How many times have you been told, “keep your head up while walking on the trail!” It’s a good thing to do, but in this case, I was on a nature photography trip with the Webster Groves Nature Study Society and really needed to keep my head low to the ground. We were searching for clubmoss. Having never seen this species before, I stuck out locating it, as I misidentified all different species of moss along the trail and cliff edges at Hawn State Park. That was until Rick from the Missouri Native Plant Society locked his gaze on our targeted species – Missouri Deeproot clubmoss “Diphasiastrum tristachyum”
At first glance it looks like a small evergreen – Leaves are evergreen in appearance, appearing opposite but spirally arranged with four evenly spaced leaves in a cycle, appearing as four columns. Branch leaves are blue-green, appressed with the base extending down the stem (decurrent), the whole leaf narrowly spatula-shaped and broadest near the tip. The free portion is scale-like, up to 1/16 inch (to 1.7 mm) long, to .9 mm wide, toothless, tapering to a pointed tip and is often whitish green at the tip end. All 4 leaves in a spiral cycle are similar in size and shape, making the branches squarish to roundish in cross-section.
Spores develop in spike-like or cone-like structures called strobili, usually 3 or 4 strobili clustered at the tip of a long stalk (peduncle), occasionally 2 or as many as 7. One to 3 peduncles rise up to 5 inches above the leaves, with appressed, scale-like leaves spiralling up at regular intervals. Strobili are 3/8 to 1+ inch long, each strobilus also distinctly stalked on forked branches, stalks typically becoming shorter with each fork. Each tiny spore sac is attached to a scale (sporophyll) that is about 1/8 inch (to 3.5mm) long, broadly diamond to tear-drop shaped and tapering to a slender, sharply pointed tip. Scales are initially light blue-green and tightly appressed, turning yellowish as they mature and light brown when dry, then become more spreading to release the spores in late summer into fall. The strobili can persist through winter.

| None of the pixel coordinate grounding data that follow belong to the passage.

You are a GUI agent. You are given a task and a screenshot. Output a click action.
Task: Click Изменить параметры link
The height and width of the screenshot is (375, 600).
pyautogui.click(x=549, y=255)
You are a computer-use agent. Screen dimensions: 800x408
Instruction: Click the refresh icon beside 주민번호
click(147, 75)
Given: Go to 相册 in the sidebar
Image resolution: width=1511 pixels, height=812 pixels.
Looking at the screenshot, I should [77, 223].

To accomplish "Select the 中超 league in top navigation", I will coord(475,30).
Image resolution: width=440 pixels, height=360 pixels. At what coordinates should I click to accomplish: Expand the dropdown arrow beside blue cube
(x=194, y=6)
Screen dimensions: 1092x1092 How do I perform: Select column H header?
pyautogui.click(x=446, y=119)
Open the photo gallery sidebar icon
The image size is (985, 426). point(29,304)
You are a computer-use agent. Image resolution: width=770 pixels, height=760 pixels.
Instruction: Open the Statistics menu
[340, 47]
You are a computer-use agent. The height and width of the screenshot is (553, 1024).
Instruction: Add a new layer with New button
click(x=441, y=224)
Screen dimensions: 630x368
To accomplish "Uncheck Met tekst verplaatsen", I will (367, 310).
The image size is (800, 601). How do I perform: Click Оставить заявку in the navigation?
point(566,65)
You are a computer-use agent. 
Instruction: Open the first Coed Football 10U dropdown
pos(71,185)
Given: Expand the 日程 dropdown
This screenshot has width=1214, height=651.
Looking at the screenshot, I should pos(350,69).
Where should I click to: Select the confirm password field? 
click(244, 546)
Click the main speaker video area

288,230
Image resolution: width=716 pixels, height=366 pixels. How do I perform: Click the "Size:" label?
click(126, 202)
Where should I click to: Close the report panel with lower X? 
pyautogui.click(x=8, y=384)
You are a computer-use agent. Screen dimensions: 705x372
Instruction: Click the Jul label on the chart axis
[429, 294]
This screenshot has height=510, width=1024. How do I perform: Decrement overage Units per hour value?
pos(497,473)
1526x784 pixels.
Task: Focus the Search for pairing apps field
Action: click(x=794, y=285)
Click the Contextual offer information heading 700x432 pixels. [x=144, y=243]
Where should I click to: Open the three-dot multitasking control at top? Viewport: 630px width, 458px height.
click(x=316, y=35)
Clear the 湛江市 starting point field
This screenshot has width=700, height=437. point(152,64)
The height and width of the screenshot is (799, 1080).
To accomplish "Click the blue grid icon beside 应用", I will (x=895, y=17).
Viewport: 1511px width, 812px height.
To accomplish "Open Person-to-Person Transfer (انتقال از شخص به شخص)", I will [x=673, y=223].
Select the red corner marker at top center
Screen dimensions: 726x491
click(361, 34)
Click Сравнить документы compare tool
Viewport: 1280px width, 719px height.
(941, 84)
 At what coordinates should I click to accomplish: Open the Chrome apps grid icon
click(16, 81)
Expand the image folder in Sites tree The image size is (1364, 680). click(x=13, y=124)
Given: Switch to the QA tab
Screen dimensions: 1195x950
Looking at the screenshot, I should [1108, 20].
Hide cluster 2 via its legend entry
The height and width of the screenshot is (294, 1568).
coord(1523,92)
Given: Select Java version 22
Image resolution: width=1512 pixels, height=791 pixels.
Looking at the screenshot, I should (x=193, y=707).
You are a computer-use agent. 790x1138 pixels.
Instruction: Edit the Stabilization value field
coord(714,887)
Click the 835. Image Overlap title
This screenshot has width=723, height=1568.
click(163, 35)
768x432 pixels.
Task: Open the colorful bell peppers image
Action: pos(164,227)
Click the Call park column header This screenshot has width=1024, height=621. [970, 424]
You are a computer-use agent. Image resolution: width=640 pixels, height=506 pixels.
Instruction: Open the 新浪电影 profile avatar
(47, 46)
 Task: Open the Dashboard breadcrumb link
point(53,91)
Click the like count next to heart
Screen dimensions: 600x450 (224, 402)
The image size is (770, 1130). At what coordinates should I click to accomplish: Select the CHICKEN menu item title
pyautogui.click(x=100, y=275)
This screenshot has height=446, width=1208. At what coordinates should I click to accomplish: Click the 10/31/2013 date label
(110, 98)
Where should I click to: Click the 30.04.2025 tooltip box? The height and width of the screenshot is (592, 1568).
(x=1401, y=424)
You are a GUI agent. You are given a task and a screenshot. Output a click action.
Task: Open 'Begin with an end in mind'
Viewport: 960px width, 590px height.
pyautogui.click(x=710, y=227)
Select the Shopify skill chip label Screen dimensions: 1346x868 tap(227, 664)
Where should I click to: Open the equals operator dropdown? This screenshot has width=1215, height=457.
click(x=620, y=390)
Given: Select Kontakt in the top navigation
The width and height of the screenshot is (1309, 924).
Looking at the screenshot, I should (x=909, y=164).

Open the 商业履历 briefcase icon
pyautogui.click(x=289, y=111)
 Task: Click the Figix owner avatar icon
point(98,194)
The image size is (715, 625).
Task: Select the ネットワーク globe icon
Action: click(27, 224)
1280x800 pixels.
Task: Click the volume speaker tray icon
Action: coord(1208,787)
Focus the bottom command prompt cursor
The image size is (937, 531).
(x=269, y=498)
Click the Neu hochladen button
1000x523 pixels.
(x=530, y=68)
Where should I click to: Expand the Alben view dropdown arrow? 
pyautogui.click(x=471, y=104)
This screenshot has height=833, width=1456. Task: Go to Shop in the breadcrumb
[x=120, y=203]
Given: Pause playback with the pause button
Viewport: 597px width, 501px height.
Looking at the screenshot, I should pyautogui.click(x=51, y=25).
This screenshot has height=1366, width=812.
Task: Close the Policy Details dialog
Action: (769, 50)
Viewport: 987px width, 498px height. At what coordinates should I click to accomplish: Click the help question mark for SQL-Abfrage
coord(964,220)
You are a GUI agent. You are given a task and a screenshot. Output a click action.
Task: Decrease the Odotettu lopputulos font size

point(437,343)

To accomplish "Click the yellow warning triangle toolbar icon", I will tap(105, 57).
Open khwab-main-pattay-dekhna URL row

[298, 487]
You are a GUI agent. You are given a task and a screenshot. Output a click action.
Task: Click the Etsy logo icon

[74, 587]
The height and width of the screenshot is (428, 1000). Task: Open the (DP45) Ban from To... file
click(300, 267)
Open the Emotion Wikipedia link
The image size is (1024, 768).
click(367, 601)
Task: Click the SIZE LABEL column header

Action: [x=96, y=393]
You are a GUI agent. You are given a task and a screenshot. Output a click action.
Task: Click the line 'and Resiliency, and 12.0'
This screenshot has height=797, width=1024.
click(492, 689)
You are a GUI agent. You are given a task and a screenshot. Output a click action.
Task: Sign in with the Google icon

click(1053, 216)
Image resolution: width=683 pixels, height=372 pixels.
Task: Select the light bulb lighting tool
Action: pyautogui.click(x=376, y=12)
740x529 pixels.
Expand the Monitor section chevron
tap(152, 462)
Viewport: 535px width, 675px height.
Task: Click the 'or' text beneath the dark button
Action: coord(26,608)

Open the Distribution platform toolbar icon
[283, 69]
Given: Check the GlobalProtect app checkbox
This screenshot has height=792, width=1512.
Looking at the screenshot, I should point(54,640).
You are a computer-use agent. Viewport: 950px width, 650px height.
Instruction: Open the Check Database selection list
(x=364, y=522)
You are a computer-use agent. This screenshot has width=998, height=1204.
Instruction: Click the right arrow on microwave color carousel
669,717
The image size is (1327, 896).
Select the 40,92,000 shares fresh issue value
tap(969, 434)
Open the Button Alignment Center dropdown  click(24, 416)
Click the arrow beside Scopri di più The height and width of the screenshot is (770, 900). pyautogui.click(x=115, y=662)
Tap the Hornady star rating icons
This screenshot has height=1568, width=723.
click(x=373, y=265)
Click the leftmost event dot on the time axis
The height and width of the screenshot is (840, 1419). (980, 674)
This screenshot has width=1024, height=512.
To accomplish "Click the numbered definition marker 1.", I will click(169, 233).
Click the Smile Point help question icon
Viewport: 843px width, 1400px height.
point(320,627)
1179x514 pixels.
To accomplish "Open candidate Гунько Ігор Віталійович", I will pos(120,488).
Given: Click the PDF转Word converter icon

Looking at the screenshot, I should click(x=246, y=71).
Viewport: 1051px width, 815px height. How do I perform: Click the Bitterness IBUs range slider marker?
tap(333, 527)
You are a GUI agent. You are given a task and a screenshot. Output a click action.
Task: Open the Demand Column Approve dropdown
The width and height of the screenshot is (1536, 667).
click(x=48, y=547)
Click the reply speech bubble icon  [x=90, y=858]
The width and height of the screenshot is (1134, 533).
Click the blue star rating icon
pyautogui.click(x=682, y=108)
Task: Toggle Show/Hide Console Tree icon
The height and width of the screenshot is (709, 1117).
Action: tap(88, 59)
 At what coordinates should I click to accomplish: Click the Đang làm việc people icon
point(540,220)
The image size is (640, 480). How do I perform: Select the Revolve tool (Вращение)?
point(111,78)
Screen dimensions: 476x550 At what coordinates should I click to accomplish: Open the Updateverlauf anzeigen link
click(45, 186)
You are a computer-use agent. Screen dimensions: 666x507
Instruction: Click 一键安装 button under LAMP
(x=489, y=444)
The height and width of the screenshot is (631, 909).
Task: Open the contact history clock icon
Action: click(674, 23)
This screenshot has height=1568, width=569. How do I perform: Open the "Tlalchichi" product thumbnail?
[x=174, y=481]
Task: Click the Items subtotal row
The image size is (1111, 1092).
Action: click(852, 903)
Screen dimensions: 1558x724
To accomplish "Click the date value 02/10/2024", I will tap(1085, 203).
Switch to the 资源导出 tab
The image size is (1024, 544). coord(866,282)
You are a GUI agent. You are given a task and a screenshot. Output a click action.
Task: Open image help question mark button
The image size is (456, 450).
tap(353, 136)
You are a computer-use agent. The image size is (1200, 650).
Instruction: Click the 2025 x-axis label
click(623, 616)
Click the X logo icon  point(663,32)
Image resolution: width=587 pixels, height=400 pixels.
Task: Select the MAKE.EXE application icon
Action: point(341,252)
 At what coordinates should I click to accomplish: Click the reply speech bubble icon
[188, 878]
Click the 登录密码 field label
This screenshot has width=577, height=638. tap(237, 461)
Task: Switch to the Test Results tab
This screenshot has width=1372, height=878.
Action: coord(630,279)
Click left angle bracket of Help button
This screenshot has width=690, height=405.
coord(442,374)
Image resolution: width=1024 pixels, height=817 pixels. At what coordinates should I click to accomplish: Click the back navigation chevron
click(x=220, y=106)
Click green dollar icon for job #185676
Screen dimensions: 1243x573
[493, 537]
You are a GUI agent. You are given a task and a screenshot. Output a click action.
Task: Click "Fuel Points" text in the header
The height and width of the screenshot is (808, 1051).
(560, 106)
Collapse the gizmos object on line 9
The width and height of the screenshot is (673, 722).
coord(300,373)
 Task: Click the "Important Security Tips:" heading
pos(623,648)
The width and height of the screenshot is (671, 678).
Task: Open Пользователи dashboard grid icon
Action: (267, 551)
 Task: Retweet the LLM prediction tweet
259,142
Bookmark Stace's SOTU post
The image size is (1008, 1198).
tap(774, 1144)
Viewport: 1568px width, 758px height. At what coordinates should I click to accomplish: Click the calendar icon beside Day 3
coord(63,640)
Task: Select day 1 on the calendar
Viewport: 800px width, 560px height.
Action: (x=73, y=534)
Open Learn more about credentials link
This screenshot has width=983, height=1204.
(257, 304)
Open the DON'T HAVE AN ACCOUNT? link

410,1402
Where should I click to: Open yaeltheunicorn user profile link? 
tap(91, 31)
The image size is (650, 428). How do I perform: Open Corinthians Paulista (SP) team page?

Now that I have described the target species, I will share how I captured the image. One of my 2022 goals is to invest more time in “macro photography” So to get this image, I laid on my side, on the ground, the lower perspective helped me to achieve the composition I desired. Once I had a decent composition, I used an umbrella diffuser to mitigate the strong dappled light which was pouring in from the canopy, next took a test shoot to determine if what I saw is something I would be please with and I was. Then I used a technique called focus stacking (which combines multiple images taken at different focus distances to give a resulting image with a greater depth of field than any of the individual source images.) The end image is a focus stack of 20 images aligned and blended in Adobe Photoshop.